Likewise, the EAA-9 shows someone would need to eat more than twice the recommended daily intake of legumes (such as lentils or beans) to match an egg’s protein.
Layman’s team shared these findings in the July 2025 Journal of the Academy of Nutrition and Dietetics.
“If your diet has mostly lower-quality proteins, then you need more quantity,” Matthews says.
With tools like the EAA-9, people can better appreciate that. But most people aren’t going to whip out a calculator to crunch the EAA-9 score for what’s in each meal they eat. Fortunately, there are a few rules of thumb that young people can follow to get the food-based amino acids they need.
Good protein intake is a balancing act
“It’s important that [young people] get a source of protein, some protein, in every meal,” says Courtney-Martin. And, she adds, “It’s important that they choose foods that are less processed… meaning less foods that you buy in a package… less foods that are prepared in a fast-food store. More foods that you prepare at home.”
Doing this does not require loading up your plate with meat, even though animal products contain high-quality proteins. In fact, there are good reasons not to.
Meat tends to be high in fats that can contribute to cardiovascular disease. That illness is “a plague in developed nations,” Courtney-Martin says. Eating a lot of meat also has been linked to cancer and other health problems.
Diets rich in plant foods, on the other hand, can help improve blood-sugar control, digestive health and cholesterol, research shows.
And eating less meat has more than just health benefits. Raising livestock takes a heavy toll on the environment. It emits greenhouse gases and takes up land that wildlife then can’t use. Researchers wrote about those problems in 2019. They advised people to eat mainly plant foods, some seafood and poultry — but almost no red meat (such as beef).
“There are plant sources that are high sources of proteins,” Courtney-Martin says. “The issue is that they are low in one or more amino acids.”
The solution? Meeting your amino-acid needs from plant-based foods may require a bit more mixing and matching.
Matthews, Wolfe and their team have come up with tips on how. Legumes, for instance, don’t have very much of the amino acid methionine (Meh-THY-oh-neen). But they have lots of lysine. Rice has the opposite amino-acid profile. So eating beans and rice together — as people do in many cuisines — can provide a high-quality-protein meal.

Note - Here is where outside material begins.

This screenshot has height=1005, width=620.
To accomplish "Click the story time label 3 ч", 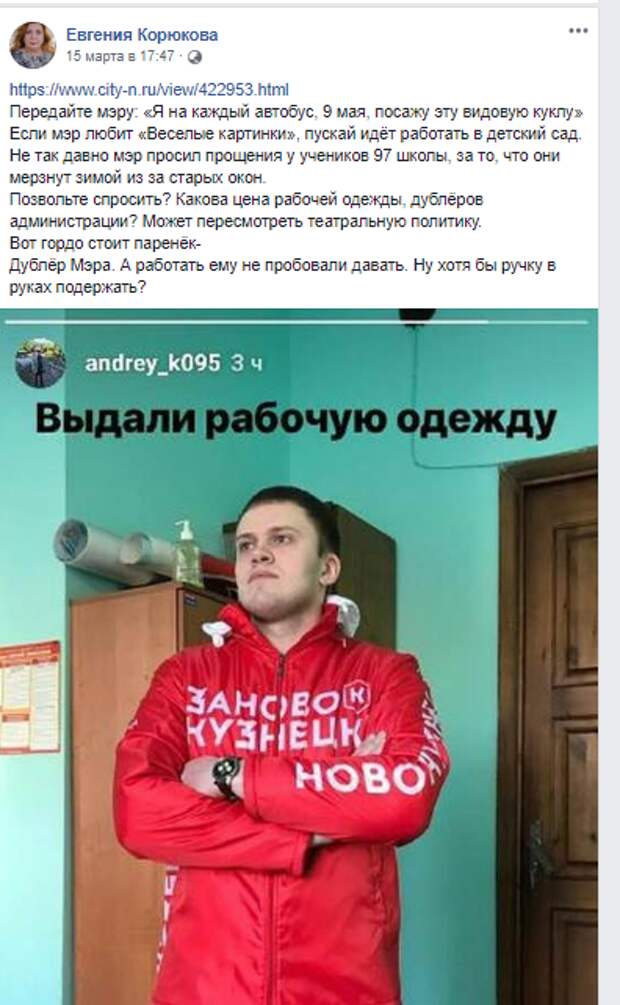I will click(246, 363).
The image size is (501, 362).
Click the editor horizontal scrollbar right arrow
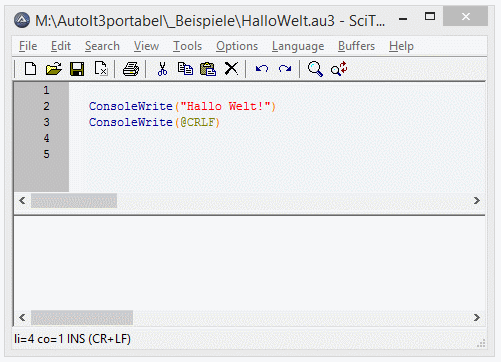click(477, 201)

Another tactic: Substitute rice with other cereals, such as sorghum or millet. Simple ways to process lentils and beans — such as soaking and fermentation — also can make it easier for the body to digest their proteins.
Many young people in Western nations can reduce how many animal proteins they eat and still be healthy, Courtney-Martin says. She has started cooking a pot of beans or lentils and storing them in the fridge for a week. Instead of having two pieces of chicken for dinner one night, she eats one piece with a quarter cup of legumes, she says. In this way, she explains, she’s “consistently eating less animal than I would normally.”
Why diet matters
Eating a good blend of amino acids is important. But paying attention to what you eat “isn’t just about protein,” Courtney-Martin adds. “It’s about overall nutrition.”

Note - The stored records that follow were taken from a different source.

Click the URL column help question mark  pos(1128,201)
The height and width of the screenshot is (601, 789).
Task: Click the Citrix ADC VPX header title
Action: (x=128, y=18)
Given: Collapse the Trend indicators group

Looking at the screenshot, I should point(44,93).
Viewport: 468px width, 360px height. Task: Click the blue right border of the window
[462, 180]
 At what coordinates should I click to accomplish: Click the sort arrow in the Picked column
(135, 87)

Sure, you want a source of protein at every meal. But you also want vitamin-rich fruits and vegetables. You want cereal grains that will provide carbohydrates and fiber. And you’ll want dairy or other sources of calcium to build strong bones.

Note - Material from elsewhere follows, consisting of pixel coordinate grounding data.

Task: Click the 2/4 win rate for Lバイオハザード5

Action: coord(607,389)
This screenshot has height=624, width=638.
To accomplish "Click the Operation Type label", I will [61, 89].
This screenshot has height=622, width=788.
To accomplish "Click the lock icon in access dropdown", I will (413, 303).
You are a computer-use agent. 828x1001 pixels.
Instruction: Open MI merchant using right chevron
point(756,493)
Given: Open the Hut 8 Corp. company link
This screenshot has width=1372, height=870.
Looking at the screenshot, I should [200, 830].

“It’s about combining those foods in the same meal as often as you can at least three times for the day,” Courtney-Martin says. “While you’re young it may not seem to matter,” she says. But as people age, she notes, their bodies “break down quicker, and they’re more susceptible to everything. Every cold, every disease.” So you need to develop good habits.
Nutrition isn’t just about fueling your body today. It’s about building a healthier body for life.
Maria Temming contributed reporting to this story.